Washington State's DeAngelo Casto will be allowed to play when Washington State takes on Northwestern in the quarterfinals of the NIT on Wednesday evening.
Athletic director Bill Moos said new information has prompted him to lift the suspension that was imposed on Casto on Tuesday after he was cited for marijuana possession.
"In reviewing new information that has been brought to my attention, I am removing DeAngelo's suspension effective immediately," Moos said. He did not detail the new information.
Moos said there are unique circumstances in this case and the best path is to allow the legal system to run its course before the team takes any additional action.
Washington State (21-12) hosts Northwestern (20-13), and the winner will advance to the semifinals in New York. Casto, who averages 12 points and nearly seven rebounds per game, is Washington State's top inside player.
"We appreciate that (Moos) is going to allow everything to be looked at," said Tim Esser, attorney for Casto, who has predicted the case will be dismissed.
Casto pleaded not guilty Wednesday in Whitman County District Court.

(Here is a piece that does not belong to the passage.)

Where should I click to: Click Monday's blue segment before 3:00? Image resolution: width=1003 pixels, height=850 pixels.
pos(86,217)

Casto is the third prominent basketball player on the WSU team to be suspended this season after being cited for misdemeanor marijuana possession. Leading scorer Klay Thompson and point guard Reggie Moore earlier served one-game suspensions.

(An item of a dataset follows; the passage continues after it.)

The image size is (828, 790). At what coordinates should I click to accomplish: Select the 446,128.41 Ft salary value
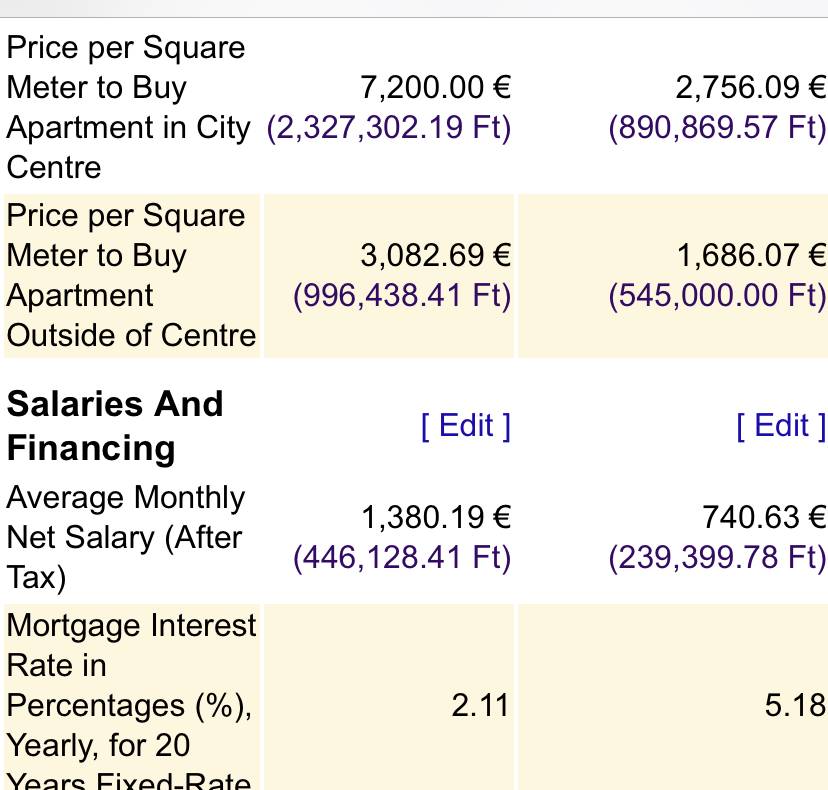pyautogui.click(x=402, y=557)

The latest incident began early Tuesday, after WSU's win over Oklahoma State in the second round of the NIT.
A Pullman police officer was on foot patrol near an apartment complex, and noticed a screen had been removed from an apartment window. As he approached, he said he saw a man inside the apartment who appeared to be rolling a marijuana cigarette, police said.
The officer smelled marijuana when Casto answered the door, police said. Police said Casto acknowledged using the drug and handed over a small amount to the officer.
Later Tuesday, Casto was cited for misdemeanor marijuana possession and misdemeanor possession of drug paraphernalia.
The charges typically involve sentences of one day in jail and a fine that usually ranges between $250 and $500.